We tried adding me to the 'db_backupoperator' role in each database, plus the 'DATABASE CREATORS' server role for restores.
I re-registered my new login in Enterprise Manager, but the Database Maintenance Plan section under Management is not visible. Neither are jobs that should already be there under the SQL agent. Also can't see the logs under management nor query the sysdbmaintplan_history table.
Is there anything short of system administrator that will let me do my job here?
rp
September 4, 2004 at 12:42 pm
Since I'm not getting any responses here, let me rephrase. Do you have to be a system administrator to set up Database Maintenance Plans and query system tables such as sysdbmaintplan_history table?
thanks
September 6, 2004 at 2:04 am
Without blowing away my existing configurations, I'd have to guess here: but it seems logical to me that you would need to be a sysadmin to be able to setup, configure, delete Database Maintenance Plans and their associated jobs.
Personally I recommend hand scripting your automatic backup routines. Database Maintenance Plans are really just a less powerful GUI for some really simple T-SQL commands. Profiler will show you someof the under-the-hood commands that are done. But basically all the commands you need to backup and restore are:
BACKUP DATABASE
BACKUP LOG
Which require the db_backupoperator role.
RESTORE DATABASE
RESTORE LOG
require db_creator role.
The commands you need to schedule a backup job:
sp_add_job
sp_add_jobstep
sp_add_jobserver
sp_add_jobschedule
use public access.
If you want to do maintenance on the databases, such as reindexing, etc
DBCC DBREINDEX
DBCC DBREPAIR
DBCC INDEXDEFRAG
DBCC SHRINKDATABASE
DBCC SHRINKFILE
DBCC UPDATEUSAGE
require db_ddladmin or sysadmin privilages.
Julian Kuiters
juliankuiters.id.au
September 9, 2004 at 1:53 pm
Adding a user to the Server level Database Creator role, plus db_backupoperator role on each database, plus the TargetServersRole in MSDB helped somewhat but still doesn't give the user full capabilities for creating/monitoring backups and restores.

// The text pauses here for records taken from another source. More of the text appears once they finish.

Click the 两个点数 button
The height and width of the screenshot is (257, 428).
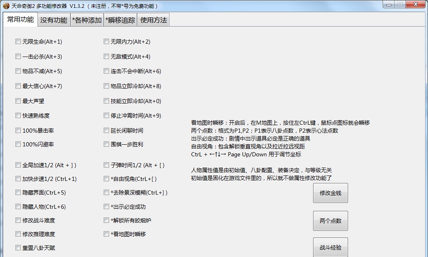330,220
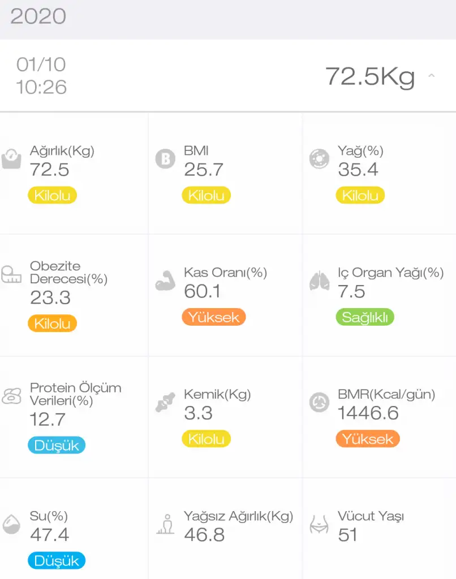Click the blue Düşük badge under Protein
Image resolution: width=456 pixels, height=579 pixels.
pos(57,445)
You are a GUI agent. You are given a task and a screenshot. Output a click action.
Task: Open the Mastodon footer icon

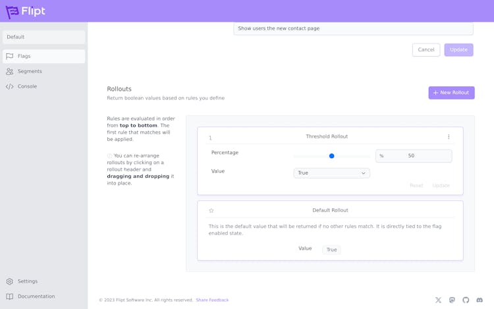point(452,300)
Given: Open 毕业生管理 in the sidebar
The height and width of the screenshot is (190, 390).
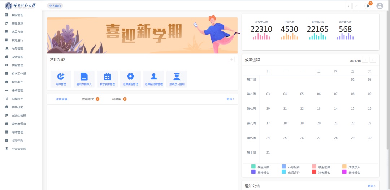Looking at the screenshot, I should [18, 149].
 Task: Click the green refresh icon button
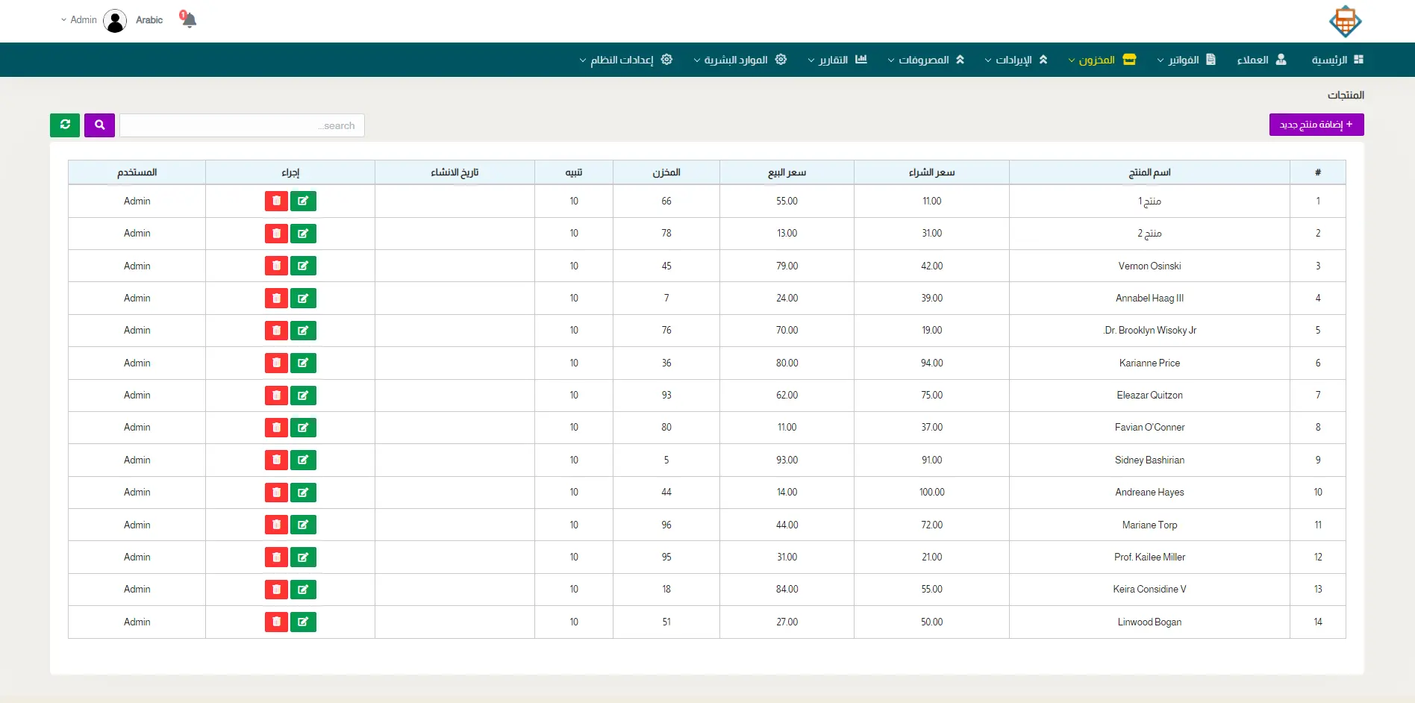[65, 125]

And for those who want to use the EM Database Maintenance Plan functionality, at least as a starting point, those permissions don't make that visible.
Even without that, if you grant database creator the user can drop and rename databases -- not something to give a non-DBA anyway. Seems like Microsoft's intentions were that these duties were to be reserved for people on the DBA team.